Ads in the uber-competitive sport shoe category typically depict women done up with makeup while effortlessly running, she said.
"The film shows different types of runners, different types of women at different stages of their life, and I thought that's what makes it a little bit more human, a little bit more real and approachable," Ledesma said. "That's why you see the film is a bit more poetic. It's sometimes even a little bit flawed to show that a run isn't perfect. Sometimes it's hard, sometimes it's invigorating."
Nuances of a foot
The full 75-second version of "A Woman's Foot" will live online through digital video, with shorter clips appearing on social media and on broadcast TV in New York, Houston and Chicago. Lululemon earlier this month ran product-focused out-of-home (OOH) ads to drum up excitement for the shoe lineup among the retail brand's loyal following. As of press time, three of the eight colors of the Blissfeel were sold out.
The brand also launched a Snapchat Lens to allow customers to try on the shoes in augmented reality, tying the campaign to a mobile-focused commerce effort that could help to encourage purchases.
Directed by Academy Award-nominated filmmaker Sophia Nahli Allison and with support from Melina Matsoukas' production company De La Revolución, "A Woman's Foot" arrives after the brand ran a countdown clock on its website to notify when customers could begin making purchases. Lululemon and Droga5 are also rolling out a series of shorter social films focused on individual brand ambassadors, including athletes like Colleen Quigley, Kadeena Cox and Zhang Changning who were featured in the anthem spot. Each short film examines the ambassadors' individual experiences with running and nuances of their anatomy, adding a layer of storytelling to the campaign that helps to humanize Lululemon.
"It really dove into each brand ambassador's story about their lives. We had individual interviews with them about [their] running experience, [their] journey, and wove some of that into the voiceovers," Ledesma said.
Animations and other mixed media elements were incorporated into the anthem spot and shorter ambassador clips to more artfully portray the essence of the shoe lineup and Luluemon's work to develop the footwear, she added.
"We were really trying to capture the design and the creativity that went into making the shoe, and then capturing the feeling of the run that's not only the visuals, but the sound design played a big part," Ledesma said.
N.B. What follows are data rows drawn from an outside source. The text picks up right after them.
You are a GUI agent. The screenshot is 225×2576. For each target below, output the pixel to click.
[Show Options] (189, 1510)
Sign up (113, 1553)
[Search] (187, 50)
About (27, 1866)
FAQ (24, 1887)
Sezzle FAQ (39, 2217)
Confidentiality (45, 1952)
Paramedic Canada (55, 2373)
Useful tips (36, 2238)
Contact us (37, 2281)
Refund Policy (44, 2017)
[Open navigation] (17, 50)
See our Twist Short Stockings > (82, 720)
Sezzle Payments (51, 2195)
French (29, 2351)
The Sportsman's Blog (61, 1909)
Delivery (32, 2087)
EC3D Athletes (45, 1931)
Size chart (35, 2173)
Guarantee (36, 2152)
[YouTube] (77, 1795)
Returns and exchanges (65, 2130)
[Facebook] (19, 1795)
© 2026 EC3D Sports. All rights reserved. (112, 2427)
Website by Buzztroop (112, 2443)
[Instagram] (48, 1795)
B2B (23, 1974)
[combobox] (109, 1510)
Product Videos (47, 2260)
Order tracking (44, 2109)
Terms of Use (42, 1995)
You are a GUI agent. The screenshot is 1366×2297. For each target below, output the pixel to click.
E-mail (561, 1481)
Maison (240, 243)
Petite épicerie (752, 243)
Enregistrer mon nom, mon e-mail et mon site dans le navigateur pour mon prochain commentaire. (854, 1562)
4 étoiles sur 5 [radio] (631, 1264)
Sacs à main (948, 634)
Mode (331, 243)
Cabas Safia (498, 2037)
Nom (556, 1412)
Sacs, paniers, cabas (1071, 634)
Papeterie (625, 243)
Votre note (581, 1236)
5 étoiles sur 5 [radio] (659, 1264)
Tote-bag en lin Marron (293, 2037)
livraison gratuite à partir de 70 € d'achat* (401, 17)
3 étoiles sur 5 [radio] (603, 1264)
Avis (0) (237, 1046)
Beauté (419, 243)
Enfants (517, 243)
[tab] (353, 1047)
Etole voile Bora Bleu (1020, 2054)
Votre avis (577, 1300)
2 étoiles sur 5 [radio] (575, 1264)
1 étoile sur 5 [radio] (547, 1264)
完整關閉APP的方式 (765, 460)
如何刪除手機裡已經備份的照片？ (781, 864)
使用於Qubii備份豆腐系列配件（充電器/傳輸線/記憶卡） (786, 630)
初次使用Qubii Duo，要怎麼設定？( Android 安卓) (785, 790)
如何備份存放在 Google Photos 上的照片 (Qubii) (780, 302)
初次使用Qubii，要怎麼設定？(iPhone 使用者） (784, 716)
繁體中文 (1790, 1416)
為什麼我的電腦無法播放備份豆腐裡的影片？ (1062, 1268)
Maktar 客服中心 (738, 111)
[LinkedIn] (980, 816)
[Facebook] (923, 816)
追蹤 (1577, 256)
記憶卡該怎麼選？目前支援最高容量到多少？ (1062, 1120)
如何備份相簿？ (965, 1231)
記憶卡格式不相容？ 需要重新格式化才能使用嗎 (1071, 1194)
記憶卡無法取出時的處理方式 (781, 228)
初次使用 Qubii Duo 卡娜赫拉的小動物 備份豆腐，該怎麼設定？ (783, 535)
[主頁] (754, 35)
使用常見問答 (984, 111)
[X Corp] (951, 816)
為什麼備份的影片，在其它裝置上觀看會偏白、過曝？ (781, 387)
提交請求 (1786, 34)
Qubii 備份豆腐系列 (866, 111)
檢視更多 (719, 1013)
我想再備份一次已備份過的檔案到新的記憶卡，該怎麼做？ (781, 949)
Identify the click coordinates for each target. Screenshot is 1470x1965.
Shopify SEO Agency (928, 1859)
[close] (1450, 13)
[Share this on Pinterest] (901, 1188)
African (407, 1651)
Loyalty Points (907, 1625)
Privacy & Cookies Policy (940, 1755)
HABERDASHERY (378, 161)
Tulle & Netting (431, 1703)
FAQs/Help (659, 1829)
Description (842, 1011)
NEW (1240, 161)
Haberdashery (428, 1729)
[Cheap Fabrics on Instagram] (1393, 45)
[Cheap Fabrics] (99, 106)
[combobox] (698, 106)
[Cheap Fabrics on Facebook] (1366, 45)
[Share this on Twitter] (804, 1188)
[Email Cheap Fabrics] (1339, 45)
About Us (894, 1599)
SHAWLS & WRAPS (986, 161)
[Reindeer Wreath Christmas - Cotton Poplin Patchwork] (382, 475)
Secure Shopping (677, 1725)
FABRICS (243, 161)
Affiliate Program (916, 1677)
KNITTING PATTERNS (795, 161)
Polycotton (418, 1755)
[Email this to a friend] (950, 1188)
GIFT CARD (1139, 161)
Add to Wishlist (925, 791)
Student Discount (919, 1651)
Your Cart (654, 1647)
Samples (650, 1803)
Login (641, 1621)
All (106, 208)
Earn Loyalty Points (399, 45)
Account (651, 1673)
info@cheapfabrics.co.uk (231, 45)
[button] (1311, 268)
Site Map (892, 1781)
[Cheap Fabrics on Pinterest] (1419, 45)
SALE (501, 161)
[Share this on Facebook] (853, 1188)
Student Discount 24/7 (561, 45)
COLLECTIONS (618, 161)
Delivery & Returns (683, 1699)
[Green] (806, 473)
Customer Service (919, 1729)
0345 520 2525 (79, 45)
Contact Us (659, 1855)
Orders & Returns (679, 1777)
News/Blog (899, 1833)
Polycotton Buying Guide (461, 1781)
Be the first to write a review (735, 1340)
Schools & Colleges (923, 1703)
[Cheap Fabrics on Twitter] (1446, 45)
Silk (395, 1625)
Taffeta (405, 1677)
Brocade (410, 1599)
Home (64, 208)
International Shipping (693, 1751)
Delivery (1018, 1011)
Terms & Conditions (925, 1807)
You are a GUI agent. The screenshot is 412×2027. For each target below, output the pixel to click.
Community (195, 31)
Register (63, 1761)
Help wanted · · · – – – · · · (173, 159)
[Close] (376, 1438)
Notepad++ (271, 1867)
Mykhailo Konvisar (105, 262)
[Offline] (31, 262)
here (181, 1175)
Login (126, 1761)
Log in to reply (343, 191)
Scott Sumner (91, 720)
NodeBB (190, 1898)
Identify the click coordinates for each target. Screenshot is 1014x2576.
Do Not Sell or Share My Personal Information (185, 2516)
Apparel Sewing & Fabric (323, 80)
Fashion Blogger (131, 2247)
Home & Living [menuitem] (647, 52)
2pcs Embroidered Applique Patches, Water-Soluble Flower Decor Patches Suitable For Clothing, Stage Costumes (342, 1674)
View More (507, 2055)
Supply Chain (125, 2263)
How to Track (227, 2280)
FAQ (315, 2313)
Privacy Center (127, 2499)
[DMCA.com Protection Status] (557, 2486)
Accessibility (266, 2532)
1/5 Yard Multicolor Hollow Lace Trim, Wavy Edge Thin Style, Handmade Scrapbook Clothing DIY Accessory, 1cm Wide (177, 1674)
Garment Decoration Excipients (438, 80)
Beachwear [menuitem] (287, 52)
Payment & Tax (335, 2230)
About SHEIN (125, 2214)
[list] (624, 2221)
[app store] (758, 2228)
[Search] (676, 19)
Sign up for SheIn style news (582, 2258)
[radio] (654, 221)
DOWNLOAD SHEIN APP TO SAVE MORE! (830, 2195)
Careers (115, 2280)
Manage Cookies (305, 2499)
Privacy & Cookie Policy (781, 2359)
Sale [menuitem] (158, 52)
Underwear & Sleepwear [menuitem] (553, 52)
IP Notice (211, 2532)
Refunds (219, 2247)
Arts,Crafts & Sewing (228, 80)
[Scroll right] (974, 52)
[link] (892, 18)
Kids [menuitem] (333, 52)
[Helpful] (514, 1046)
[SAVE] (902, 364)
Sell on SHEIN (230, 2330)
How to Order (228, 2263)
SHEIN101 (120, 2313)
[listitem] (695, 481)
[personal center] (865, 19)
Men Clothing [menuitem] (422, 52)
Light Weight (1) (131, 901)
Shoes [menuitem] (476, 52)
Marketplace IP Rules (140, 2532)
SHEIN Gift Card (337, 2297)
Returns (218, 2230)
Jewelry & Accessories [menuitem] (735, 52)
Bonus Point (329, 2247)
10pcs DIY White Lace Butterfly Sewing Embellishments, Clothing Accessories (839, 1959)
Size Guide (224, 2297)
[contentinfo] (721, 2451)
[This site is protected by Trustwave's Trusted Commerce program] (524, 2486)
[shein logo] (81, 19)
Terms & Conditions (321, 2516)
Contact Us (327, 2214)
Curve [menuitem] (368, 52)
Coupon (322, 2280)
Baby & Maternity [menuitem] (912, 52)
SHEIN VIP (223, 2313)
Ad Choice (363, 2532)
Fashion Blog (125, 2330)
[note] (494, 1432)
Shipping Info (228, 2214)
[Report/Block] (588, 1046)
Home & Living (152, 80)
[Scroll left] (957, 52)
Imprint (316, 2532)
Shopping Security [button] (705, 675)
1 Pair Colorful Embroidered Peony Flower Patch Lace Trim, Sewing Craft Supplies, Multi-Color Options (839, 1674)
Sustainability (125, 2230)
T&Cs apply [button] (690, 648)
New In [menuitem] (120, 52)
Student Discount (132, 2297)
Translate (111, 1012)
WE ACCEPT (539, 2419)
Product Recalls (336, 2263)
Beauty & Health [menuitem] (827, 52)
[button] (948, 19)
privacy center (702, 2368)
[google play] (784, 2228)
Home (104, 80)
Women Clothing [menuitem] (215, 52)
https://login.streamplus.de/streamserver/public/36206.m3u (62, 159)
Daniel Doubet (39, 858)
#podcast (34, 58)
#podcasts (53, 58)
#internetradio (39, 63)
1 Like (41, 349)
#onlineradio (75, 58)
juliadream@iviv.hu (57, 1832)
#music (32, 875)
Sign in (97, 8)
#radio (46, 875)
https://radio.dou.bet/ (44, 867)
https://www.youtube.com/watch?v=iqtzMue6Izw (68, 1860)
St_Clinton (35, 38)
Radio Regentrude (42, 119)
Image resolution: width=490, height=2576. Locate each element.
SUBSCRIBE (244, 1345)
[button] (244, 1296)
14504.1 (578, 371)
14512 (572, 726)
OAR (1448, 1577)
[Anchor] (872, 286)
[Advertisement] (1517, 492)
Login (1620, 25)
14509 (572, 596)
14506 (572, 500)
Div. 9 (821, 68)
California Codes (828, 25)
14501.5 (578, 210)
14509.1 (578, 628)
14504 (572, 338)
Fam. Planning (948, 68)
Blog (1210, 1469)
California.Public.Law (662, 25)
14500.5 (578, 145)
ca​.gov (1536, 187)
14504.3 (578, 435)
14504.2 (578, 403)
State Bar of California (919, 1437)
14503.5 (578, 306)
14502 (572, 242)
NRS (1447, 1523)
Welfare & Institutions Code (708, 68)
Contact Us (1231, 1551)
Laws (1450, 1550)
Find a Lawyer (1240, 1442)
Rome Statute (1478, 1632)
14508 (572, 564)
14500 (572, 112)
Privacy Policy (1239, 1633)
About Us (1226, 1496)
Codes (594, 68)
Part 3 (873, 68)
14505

If Nike has 'Just do it'...
Lululemon had been prepping to enter the footwear space for years, now putting it in more direct competition with brands like Nike, Adidas and Under Armour. Following the Blissfeel sneaker, the company plans a cross-training shoe and post-workout slide this summer and a training shoe in the fall. The athletic apparel brand applied insights from its previous products based on research around how women uniquely move. By developing a shoe specifically for women's feet — whereas the traditional approach is to start with a man’s shoe and recalibrate it for women — the brand says it's filling a hole in the market. The move may help to nurture Lululemon's already cult-like following, while providing a sales opportunity to reach brand loyalists as they try to match leggings to sneakers.
"Footwear is the natural next step for us to expand and apply our long history of innovation in fit, feel and performance, and it represents an exciting moment for our brand," CEO Calvin McDonald previously said in a statement. "We are entering the footwear category the same way we built our apparel business — with products designed to solve unmet needs, made for women first."
"A Woman's Foot" marks a more focused approach on a specific sport or activity, a shift from Lululemon and Droga5's past work broadly encompassing all active lifestyles and targeting both men and women. The new campaign aligns with the themes underpinning Lululemon's biggest global ad campaign in August 2021 around the idea of "feel," a wide-ranging creative platform that can flex to fit an array of products and marketing efforts.
"That is how they create new product and reinforce and evolve their product around this science of feel," Ledesma said. "If Nike has 'Just do it,' [Lululemon] has feel."